The next inning is the “7th inning Stretch” where you get to draw additional cards to gear up for the last third of the game. The 9th inning is, of course, a “Clutch” strategy inning as well.
The ballplayers themselves are also numerically-rated in certain important skills – “Offense”, “Defense”, “Power”, “Speed”, “On-Base Percentage” and “Clutch”.
In each of the nine innings, one of your nine ballplayers will be assigned to be the batter and the fielder that inning. In this sense, the game is like Slapshot’s “mano-a-mano” matchup system – the two opposing ballplayers will match their skills against one another in that inning only. They will take turns both batting and fielding against one another. You, as the manager, have to be clever deciding which player is assigned to the inning (each player can only appear once in the game) and how to play your Strategy cards.

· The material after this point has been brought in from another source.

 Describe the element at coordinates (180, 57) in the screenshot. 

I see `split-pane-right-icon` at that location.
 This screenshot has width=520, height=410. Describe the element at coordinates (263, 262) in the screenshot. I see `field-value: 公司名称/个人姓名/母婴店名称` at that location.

After the cards are played, a final adjusted number of die rolls are made along with a possibly new target number. Whether the number of rolls and target number are higher or lower than existed at the start is dependent on how well the managers manipulated their lineups and how well they played their cards.
These final scoring die rolls are made by the batting player and each successful roll will score a run for that half of the inning.
High & Tight does take a significantly different approach to baseball simulation. Instead of the 100+ die rolls of the more traditional detailed games, the Strategy cards act as a catalyst for all those other events and instead provide a narrative of the action, concentrating on the one or two significant aspects of each player’s contribution to the game.
Essentially the game takes a “mega-view” of what the ballplayer does to help his side win (or lose) and the cards provide the storyline to help place that contribution in the context of a baseball game. It’s up to the manager (i.e. you) to take the cards dealt him, analyze the situations that arise and utilize his ballplayers and pitchers skills to maximize his odds of winning.
I’m hoping that these elements will make High & Tight a successful combination of a card management/dice-rolling family game and a flavorful baseball simulation.